It’s true, you can never go home again. At least not back to the same state of home you left and the person you were upon departure. Geographically home, yes; Psychologically and spiritually? You’re outta luck, pal. Honestly, though, what purpose would ‘going home’ serve if it put us right back where we were, erasing any evidence of progress and growth?
“I burned everything I own, left it in a pile smoldering,” says Joel Gibb of the Hidden Cameras on “The Day I Left Home”, a winsome country ballad about bundling up and heading out in search of your heart’s desire somewhere beyond your own backyard. No matter where that journey takes you, no matter how far afield you’ve wandered or how long you’ve been gone, there will always be a path to lead you back home. Even if you’ve burned every conceivable bridge to your past, a new one, tenuous and rickety though it might be, is always under construction.

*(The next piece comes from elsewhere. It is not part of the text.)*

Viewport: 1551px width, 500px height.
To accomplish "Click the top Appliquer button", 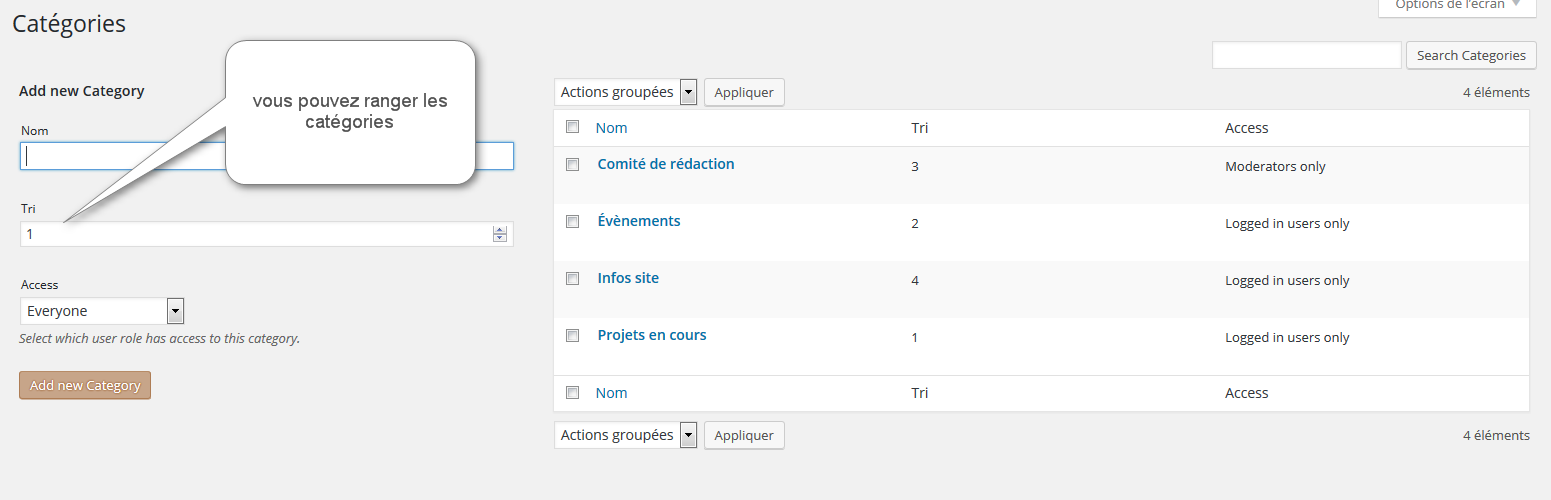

“The Day I Left Home” is not only country music in genre, but Country music with a capital ‘C’. It’s but the start of Gibb and the Hidden Cameras’ explorations of home (i.e. Canada) and the idea of homecoming, themes at the centre of their new album Home On Native Land. In many ways, “The Day I Left Home” and its parent album engages its audience in the same kinds of conversations and explorations we hope our site will: a search for the existence of Canadian capital ‘C’ Country music. In Joel Gibbs’ hands, it is equal parts wanderlust and homesickness. It honours traditions while turning conventions inside out and taking risks. Infused with the spirit of home, and the grandeur of the land, “The Day I Left Home” is is really more about returning than departing.